#kidlitwomen

This post is part of celebrating Women’s History month with 31 days of posts focused on improving the climate for social and gender equality in the children’s and teens’ literature community. Join in the conversation on Twitter #kidlitwomen or on Facebook at https://www.facebook.com/kidlitwomen.

 

I recently read a New York Times article  https://www.nytimes.com/2018/03/19/us/twitter-mystery-photo.html about the search for the identity of the lone woman in a 1971 photograph of marine biologists. The young woman, who was African American and mostly obscured by the man standing in front of her, was the only one not named in the caption. It’s highly likely she’d have gone forever overlooked if Candace Jean Anderson, aiming to write a picture book about marine mammal protection, hadn’t come across the picture and wondered who she was.

Anderson turned to Twitter, where professional and amateur researchers alike joined the hunt, finally identifying and locating Sheila Minor Huff. Now 71 and a grandmother (not to mention a belly dancer), she holds a master’s degree and had a long, successful federal government career working on wildlife and environmental projects. The discovery drew cheers all around, but Ms. Huff just sort of shrugged. The Times reported:

“’It’s kind of like, no big deal,’ she said. ‘When I try to do good, when I try and add back to this wonderful earth that we have, when I try to protect it, does it matter that anybody knows my name?’”

Up till this point in the article, I’d been furious and outraged on Ms. Huff’s behalf. But here I paused. Because something in me was agreeing. A voice was saying, It’s true. If we do good work, if we know we’ve done good, important work that makes a difference in the world, why do we need others’ praise and recognition?

Sheila Huff and I are the same generation. As a white woman, I know our childhoods differed in deep, essential ways. To achieve what she did took a determination and courage I can’t begin to understand.  But when it comes to her thoughts on being recognized, I’ll risk saying: I think I know how she feels. Every woman of our generation heard a version of the same lesson.
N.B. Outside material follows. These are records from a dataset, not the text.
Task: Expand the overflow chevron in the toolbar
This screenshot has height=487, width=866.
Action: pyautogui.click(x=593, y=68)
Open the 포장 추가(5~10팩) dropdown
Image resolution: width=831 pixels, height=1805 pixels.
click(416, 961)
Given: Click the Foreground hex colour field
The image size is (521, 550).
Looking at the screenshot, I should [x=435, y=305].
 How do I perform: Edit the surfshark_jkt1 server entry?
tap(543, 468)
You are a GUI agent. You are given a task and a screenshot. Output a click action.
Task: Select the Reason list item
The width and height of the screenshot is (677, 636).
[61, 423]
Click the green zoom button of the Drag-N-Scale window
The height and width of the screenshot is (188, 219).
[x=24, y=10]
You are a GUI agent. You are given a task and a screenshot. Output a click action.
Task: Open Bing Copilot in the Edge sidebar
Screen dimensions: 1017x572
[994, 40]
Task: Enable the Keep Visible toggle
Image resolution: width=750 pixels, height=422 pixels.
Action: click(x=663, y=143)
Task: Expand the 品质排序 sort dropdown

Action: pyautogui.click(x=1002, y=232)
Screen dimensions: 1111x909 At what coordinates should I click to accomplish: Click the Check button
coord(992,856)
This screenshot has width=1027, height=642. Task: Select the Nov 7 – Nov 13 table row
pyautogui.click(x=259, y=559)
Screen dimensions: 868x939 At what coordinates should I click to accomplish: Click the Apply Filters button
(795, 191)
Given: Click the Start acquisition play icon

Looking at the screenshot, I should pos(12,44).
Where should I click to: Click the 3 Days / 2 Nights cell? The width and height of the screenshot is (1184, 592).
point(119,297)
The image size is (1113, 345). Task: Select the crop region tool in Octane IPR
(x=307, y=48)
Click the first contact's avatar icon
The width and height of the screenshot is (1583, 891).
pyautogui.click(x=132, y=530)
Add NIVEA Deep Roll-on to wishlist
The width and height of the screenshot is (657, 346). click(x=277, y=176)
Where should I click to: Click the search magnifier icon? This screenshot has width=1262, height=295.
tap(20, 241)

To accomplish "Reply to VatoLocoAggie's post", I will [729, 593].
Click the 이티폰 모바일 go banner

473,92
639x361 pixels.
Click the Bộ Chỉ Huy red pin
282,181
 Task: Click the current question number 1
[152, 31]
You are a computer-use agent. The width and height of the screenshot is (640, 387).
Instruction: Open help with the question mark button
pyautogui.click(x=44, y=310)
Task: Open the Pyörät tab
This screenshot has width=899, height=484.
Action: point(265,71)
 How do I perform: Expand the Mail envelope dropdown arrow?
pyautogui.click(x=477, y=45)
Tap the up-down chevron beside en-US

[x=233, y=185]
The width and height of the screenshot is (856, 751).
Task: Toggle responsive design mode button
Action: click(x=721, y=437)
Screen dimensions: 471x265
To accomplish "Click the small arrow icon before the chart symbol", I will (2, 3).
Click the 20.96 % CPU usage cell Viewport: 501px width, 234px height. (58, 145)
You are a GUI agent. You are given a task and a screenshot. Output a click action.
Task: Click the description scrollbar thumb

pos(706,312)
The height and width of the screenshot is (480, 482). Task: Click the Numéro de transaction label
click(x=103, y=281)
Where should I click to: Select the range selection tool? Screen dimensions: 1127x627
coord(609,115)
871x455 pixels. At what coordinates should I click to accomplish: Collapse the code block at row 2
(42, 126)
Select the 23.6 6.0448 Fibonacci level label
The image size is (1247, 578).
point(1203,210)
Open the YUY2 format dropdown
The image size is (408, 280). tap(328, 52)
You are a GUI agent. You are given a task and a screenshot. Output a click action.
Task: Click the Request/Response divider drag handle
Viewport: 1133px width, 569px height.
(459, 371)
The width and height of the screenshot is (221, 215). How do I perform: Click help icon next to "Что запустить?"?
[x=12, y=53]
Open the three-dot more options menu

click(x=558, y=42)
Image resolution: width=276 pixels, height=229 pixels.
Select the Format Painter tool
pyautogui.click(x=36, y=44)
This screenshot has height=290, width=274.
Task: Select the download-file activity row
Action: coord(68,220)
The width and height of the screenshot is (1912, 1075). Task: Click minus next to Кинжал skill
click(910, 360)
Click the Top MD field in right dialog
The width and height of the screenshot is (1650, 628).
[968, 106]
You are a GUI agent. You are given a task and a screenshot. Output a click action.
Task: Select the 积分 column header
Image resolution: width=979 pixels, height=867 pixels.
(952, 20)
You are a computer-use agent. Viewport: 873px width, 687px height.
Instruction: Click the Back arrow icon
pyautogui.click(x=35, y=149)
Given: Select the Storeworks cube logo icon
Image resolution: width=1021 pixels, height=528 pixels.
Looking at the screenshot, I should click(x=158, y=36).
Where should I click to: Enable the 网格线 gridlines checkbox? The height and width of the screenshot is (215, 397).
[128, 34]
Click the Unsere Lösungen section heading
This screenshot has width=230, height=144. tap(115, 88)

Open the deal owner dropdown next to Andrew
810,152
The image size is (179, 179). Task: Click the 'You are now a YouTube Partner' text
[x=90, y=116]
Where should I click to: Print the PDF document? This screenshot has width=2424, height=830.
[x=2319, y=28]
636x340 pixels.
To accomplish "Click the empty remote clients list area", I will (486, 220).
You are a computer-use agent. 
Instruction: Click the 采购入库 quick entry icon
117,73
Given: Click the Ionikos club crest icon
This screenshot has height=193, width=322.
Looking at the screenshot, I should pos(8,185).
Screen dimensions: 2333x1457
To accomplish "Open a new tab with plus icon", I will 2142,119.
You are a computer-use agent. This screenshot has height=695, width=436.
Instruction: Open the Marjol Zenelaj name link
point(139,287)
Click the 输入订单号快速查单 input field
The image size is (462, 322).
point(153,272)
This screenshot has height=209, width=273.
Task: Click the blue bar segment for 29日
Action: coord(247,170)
We were brought up to feel grateful for any good fortune, large and small. No matter how hard we worked, in school and our careers, no matter what success we experienced, pride was an unattractive, even dangerous, trait in us. Feel proud for your husband, feel proud for your children, but for yourself? Smile and say how lucky you are. Never blow your own horn, was the lesson we got with our corn flakes. Be humble.

Be satisfied, was the real message.  And I have been. Enormously. Like Sheila Huff, I’ve had the satisfaction of doing meaningful work and believing that work will live on after me. Tending the earth and writing for children are both joyful, creative, life affirming acts.  Who—especially a woman brought up to think that humility was her cardinal virtue–wouldn’t feel grateful for the chance to spend her life the way she and I have?

And yet. Every day this month, I’ve read extraordinary posts by other writers at  https://www.facebook.com/kidlitwomen/  They’ve made me laugh and fume, sometimes nod and sometimes gasp–and over and over again they’ve pulled me up short, forcing me to stop and think. They’ve made me consider the empowering, you-are-a-star messages I repeatedly give my daughters, my granddaughter, the children I speak to in schools and libraries. How fervently I believe what I tell them! And yet, this month I’ve come to realize that, hard as I’ve tried to banish the old attitudes, they still lurk inside, waiting to pounce.

True humility springs from embracing our commonality. It’s nothing like self-deprecation, just as pride doesn’t imply arrogance, and wanting recognition isn’t greed. One of my favorite quotes from this month of posts came from Lita Judge who wrote, “Thinking we are lucky when we are accomplished steals our power.” It’s exactly the message I try to give others, so why do I still have trouble believing it’s true for me too? And here’s the most important question of all: if I don’t believe it, deep in my own bones, can I ever be a real agent for change?

We all deserve to be seen, to be heard, to be named. Sheila Minor Huff—we see you now, we know your name, and we thank you for your wonderful, generous work. As this month of posts draws to an end, I’m grateful, in the most positive sense of that word, to the fellow writers (men and women) who’ve shaken me up. They’ve called out to me, and I’m going to try to answer.

5 thoughts on “#kidlitwomen

  1. Jilanne Hoffmann

    Thank you for this. This was my mother’s attitude about her work with children with disabilities. Her kids remembered her. That’s all that mattered to her. So yes, we are not supposed to blow our own horns, but when that translates into lower pay, being passed over for jobs, or any other type of bias, women lose. Sometimes we get lucky and are satisfied, or convince ourselves that we are satisfied. Other times, we look back and wonder “what if”? I’d like for those “what ifs” to be fewer for women. And I do think it’s just important to be named, to be recognized, as you say, for your contribution to society. Thanks again for your thoughtful post!